This year 40 MBA students spent 13 days over the winter break meeting Cuban locals and being shown around the Vedado district by government officials.
“It was a confusing place but beautiful in its own way,” said Michael Schwartz, a Marshall School MBA. “Everything is dilapidated but at the same time, there is so much history and personality to the place.”
He added that there are pockets of optimism, but Cubans have heard so many times before that things are about to change that they have an “I’ll believe it when I see it” attitude.
University of Virginia’s Darden School of Business Professor Greg Fairchild travelled to Cuba this year with two-dozen MBA students. Darden MBAs were among the first US students to visit Cuba after President Barack Obama and Raul Castro struck a deal to normalize relations.
Greg said it was an “exceptional opportunity to see a unique economy that’s in transition”. “One thing is certain: Cuba will not be the same place in five years,” he added.
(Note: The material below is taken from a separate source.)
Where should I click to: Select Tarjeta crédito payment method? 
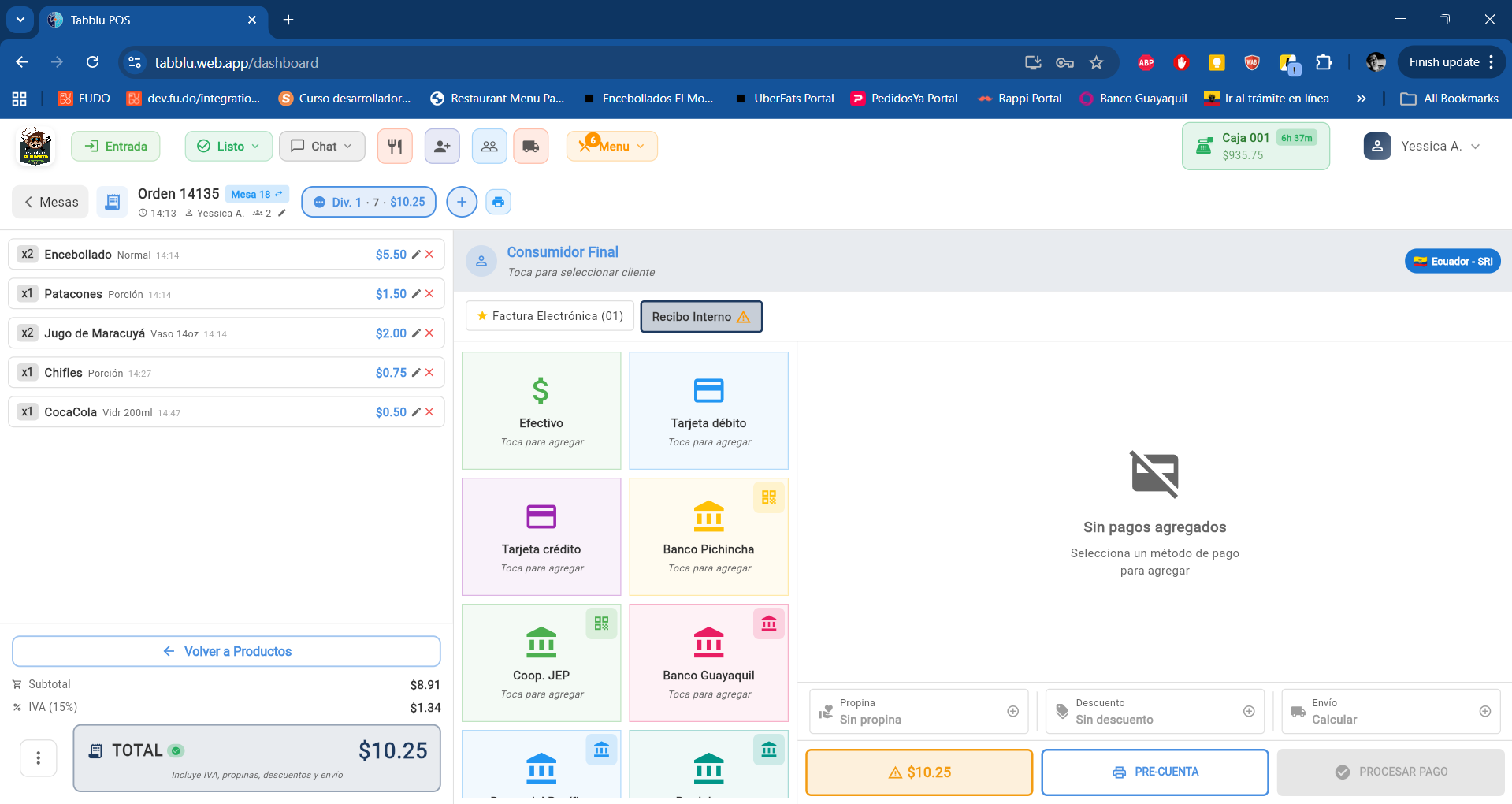541,537
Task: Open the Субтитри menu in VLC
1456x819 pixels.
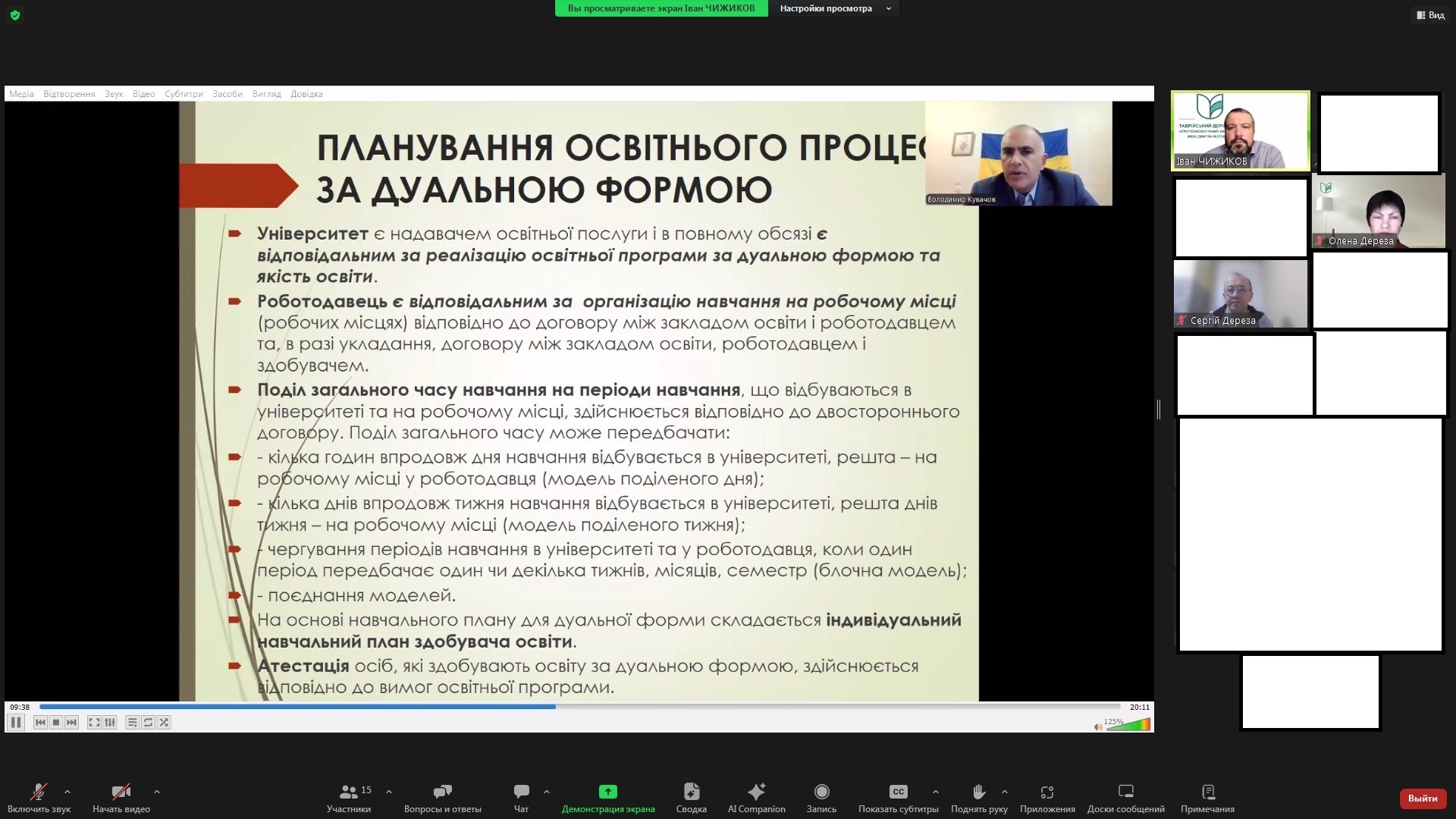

Last month, leading US business school Wharton hosted the Cuba Opportunity Summit, which featured Wharton faculty, US government leaders, business chiefs, and economists from Havana, all of whom discussed the challenges and opportunities of doing business in the country.
The likes of Bougyues, Nestlé and Anheuser-Busch Inbev already have interests in Cuba. The corporate giants may eventually be joined by the behemoths of business education.